Forward-Looking Statements
Statements about the expected timing, completion and effects of the Merger and the other transactions contemplated by the merger agreement and all other statements in this Q&A, other than historical facts, constitute forward-looking statements within the meaning of the safe harbor provisions of the Private Securities Litigation Reform Act of 1995. Such forward-looking statements can generally be identified by our use of forward-looking terminology such as “may,” “will,” “expect,” “intend,” “anticipate,” “estimate,” “believe,” “continue,” or other similar words.
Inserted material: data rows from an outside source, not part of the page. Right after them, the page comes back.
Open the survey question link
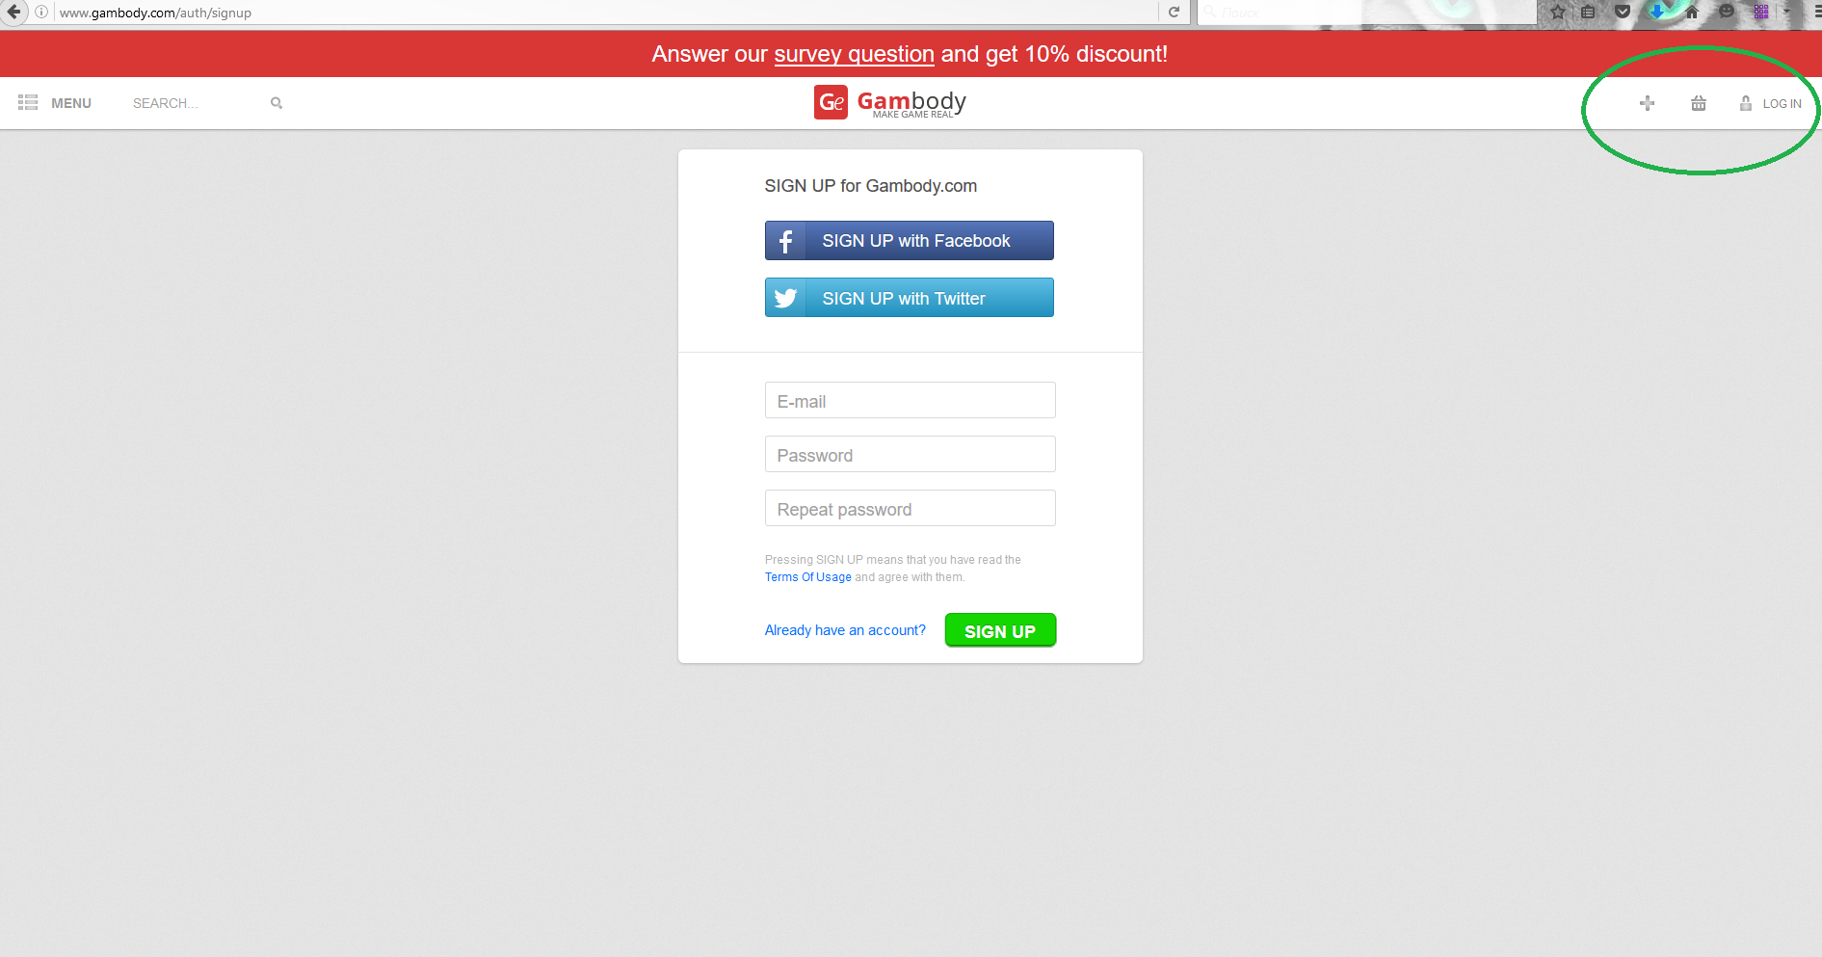Screen dimensions: 1822x957 tap(854, 54)
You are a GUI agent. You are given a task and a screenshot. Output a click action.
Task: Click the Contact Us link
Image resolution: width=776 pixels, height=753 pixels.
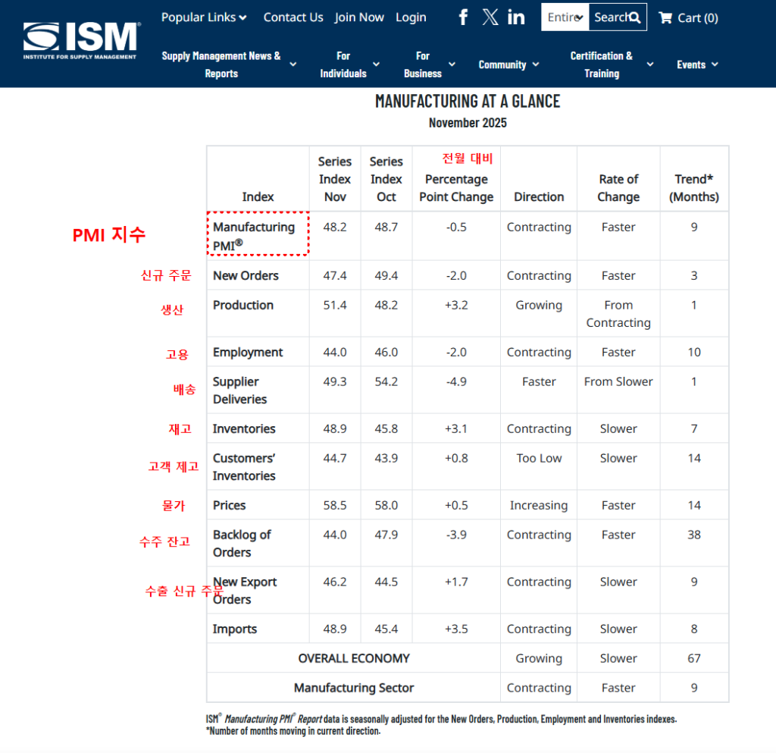click(293, 17)
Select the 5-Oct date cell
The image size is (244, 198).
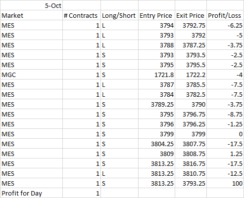[31, 5]
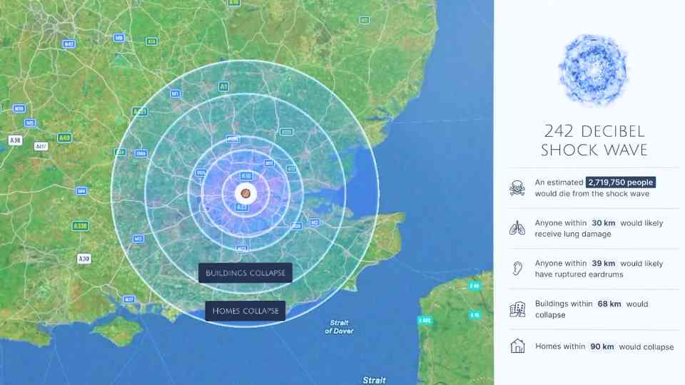
Task: Click the A38 road shield on the map
Action: click(x=15, y=140)
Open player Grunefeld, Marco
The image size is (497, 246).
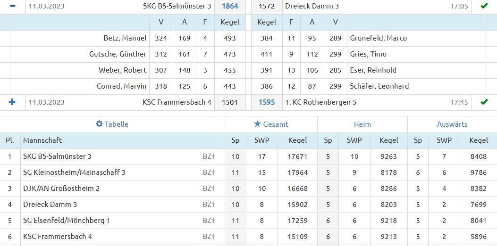[379, 38]
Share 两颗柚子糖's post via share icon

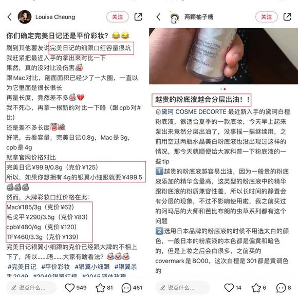(x=287, y=17)
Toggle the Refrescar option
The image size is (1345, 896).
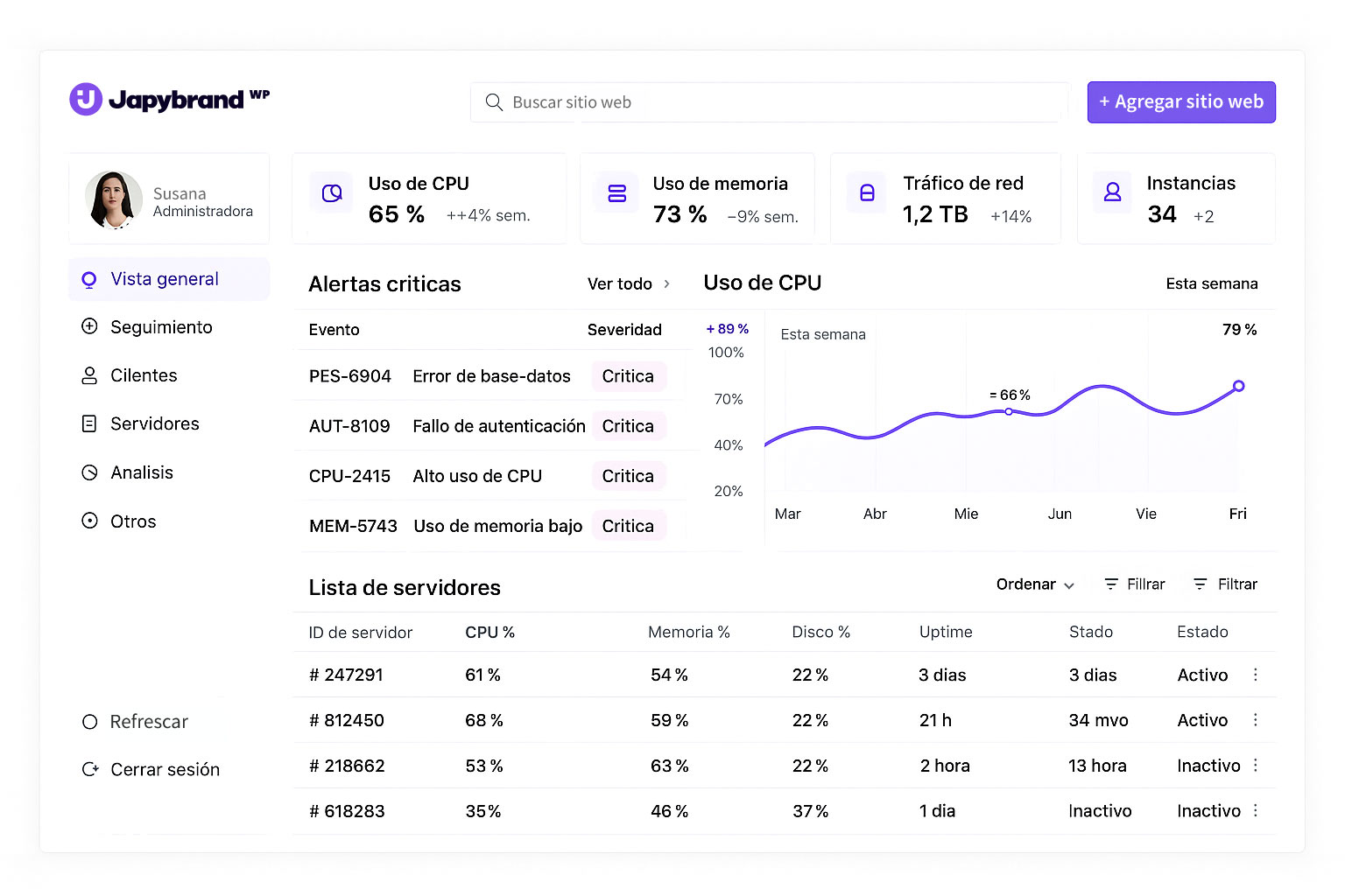point(147,721)
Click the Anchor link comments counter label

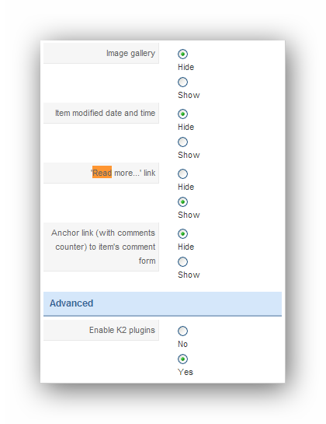click(103, 247)
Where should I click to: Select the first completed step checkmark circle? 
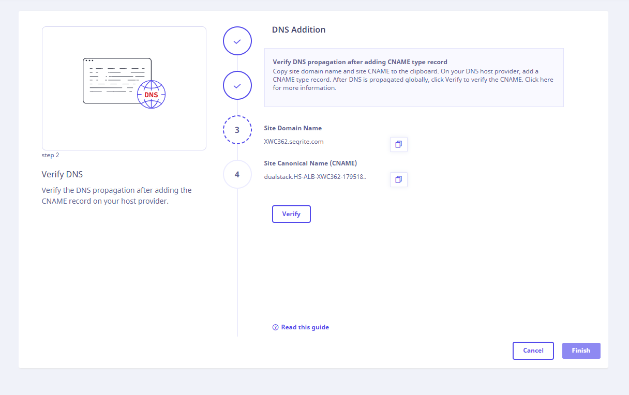[237, 41]
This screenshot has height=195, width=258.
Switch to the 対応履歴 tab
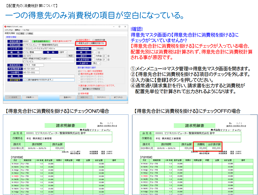tap(20, 33)
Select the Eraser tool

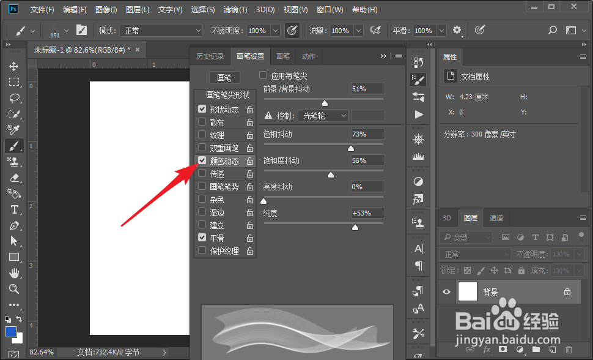15,178
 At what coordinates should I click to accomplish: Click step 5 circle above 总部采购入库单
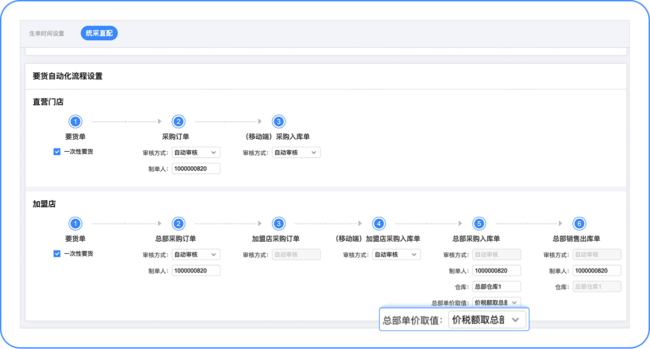coord(479,224)
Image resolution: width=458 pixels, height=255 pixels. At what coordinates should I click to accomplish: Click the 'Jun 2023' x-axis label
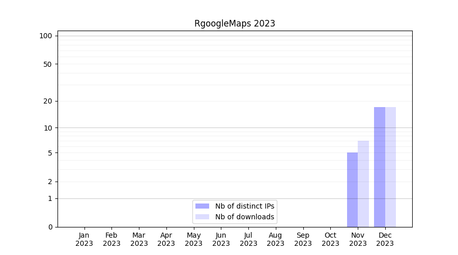[x=221, y=239]

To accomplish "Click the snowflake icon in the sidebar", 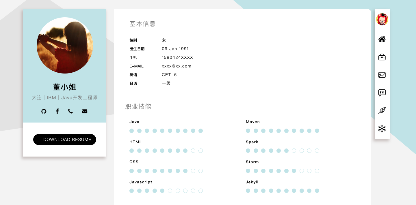I will pyautogui.click(x=382, y=129).
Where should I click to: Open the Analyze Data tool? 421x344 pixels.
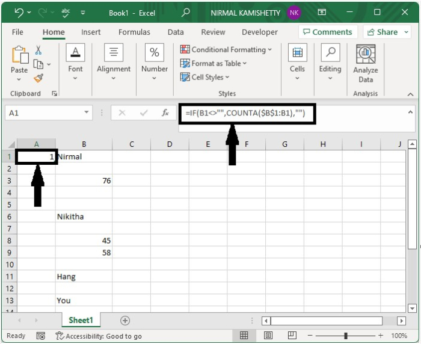pos(366,64)
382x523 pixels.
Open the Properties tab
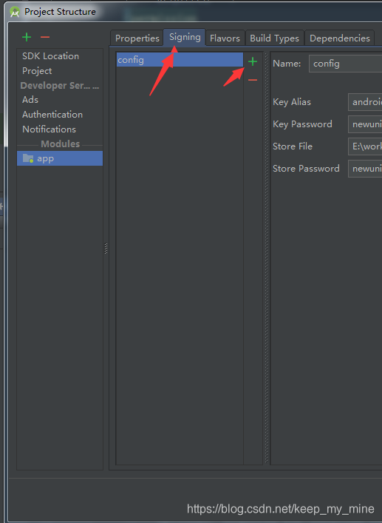(137, 38)
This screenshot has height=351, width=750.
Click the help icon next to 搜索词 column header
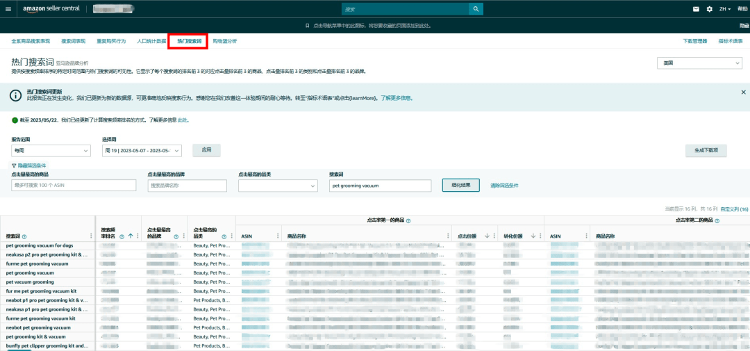coord(25,236)
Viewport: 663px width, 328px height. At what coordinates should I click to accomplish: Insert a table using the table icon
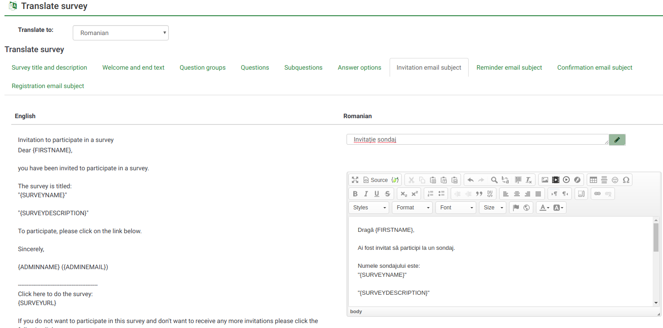coord(593,180)
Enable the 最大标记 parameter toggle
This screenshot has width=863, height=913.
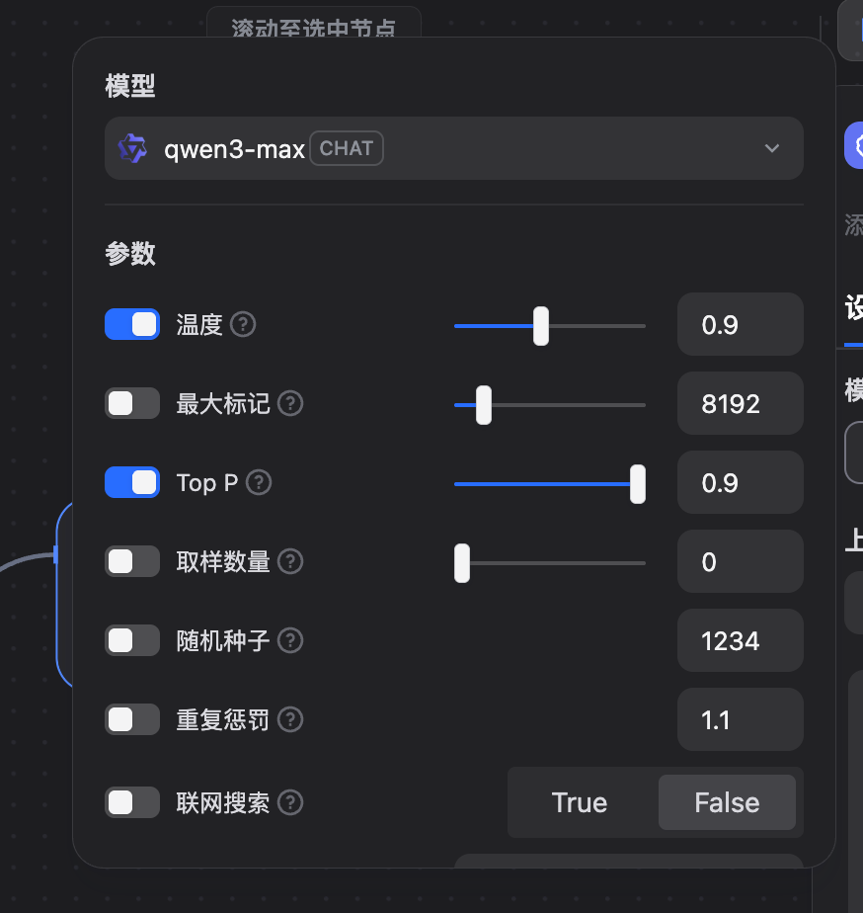tap(131, 403)
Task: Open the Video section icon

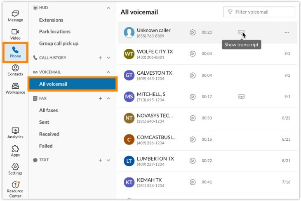Action: [x=15, y=34]
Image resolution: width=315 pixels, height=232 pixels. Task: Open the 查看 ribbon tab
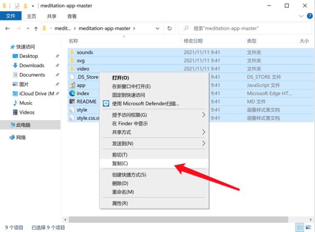[x=72, y=16]
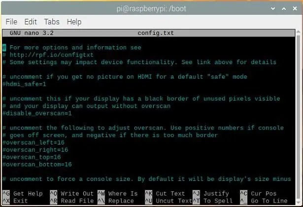The width and height of the screenshot is (303, 207).
Task: Click the ^U Uncut Text shortcut
Action: tap(168, 201)

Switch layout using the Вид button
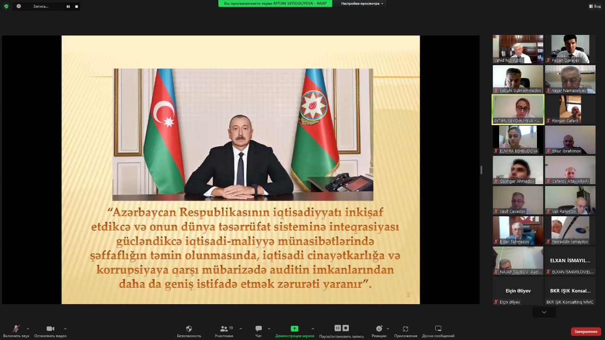(x=595, y=6)
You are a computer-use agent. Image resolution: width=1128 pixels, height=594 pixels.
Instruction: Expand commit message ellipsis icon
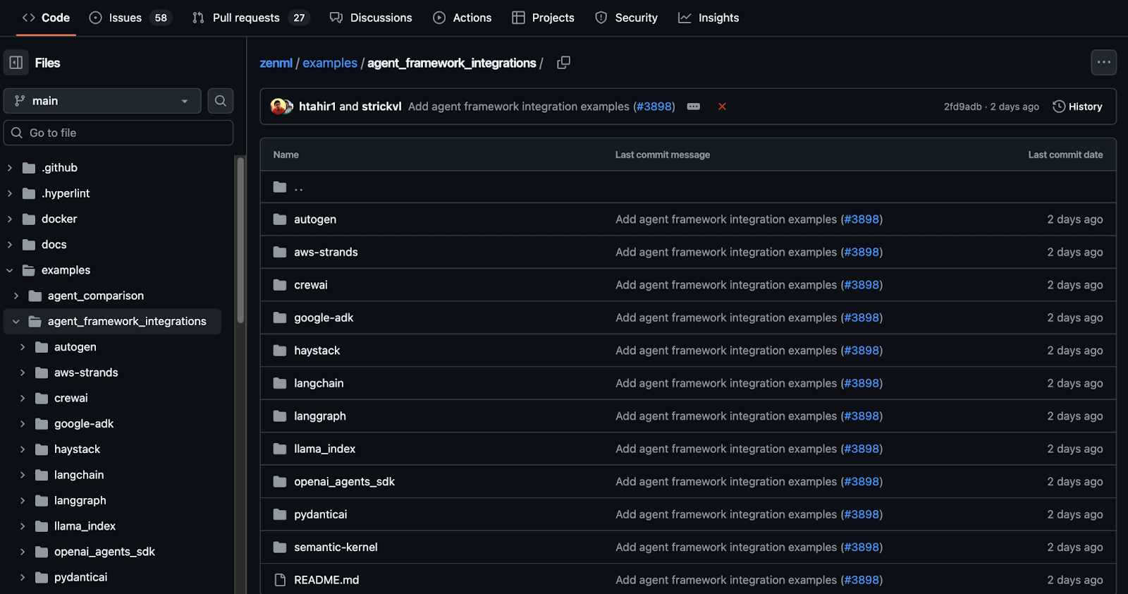(x=694, y=107)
Readers are cautioned not to place undue reliance on these forward-looking statements and any such forward-looking statements are qualified in their entirety by reference to the following cautionary statements.
All forward-looking statements speak only as of the date hereof and are based on current expectations and involve a number of assumptions, risks and uncertainties that could cause the actual results to differ materially from such forward-looking statements. SSGT may not be able to complete the Merger on the terms described in this Q&A or other acceptable terms or at all because of a number of factors, including without limitation, the following: (i) the occurrence of any event, change or other circumstances that could give rise to the termination of the merger agreement; (ii) the failure to obtain the SSGT stockholder approval or the failure to satisfy the other closing conditions to the merger; (iii) risks related to disruption of management’s attention from SSGT’s ongoing business operations due to the transaction; and (iv) the effect of the announcement of the merger on the ability of the parties to retain and hire key personnel, maintain relationships with their customers and suppliers, and maintain their operating results and business generally.
Actual results may differ materially from those indicated by such forward-looking statements. In addition, the forward-looking statements represent SSGT’s views as of the date on which such statements were made. SSGT anticipates that subsequent events and developments may cause its views to change. These forward-looking statements should not be relied upon as representing SSGT’s views as of any date subsequent to the date hereof. Additional factors that may affect the business or financial results of SSGT are described in the risk factors included in SSGT’s filings with the SEC, including SSGT’s Annual Report on Form10-K for the fiscal year ended December 31, 2017, and subsequent Quarterly Reports on Form10-Q and Current Reports on Form8-K, which factors are incorporated herein by reference. SSGT expressly disclaims a duty to provide updates to forward-looking statements, whether as a result of new information, future events or other occurrences.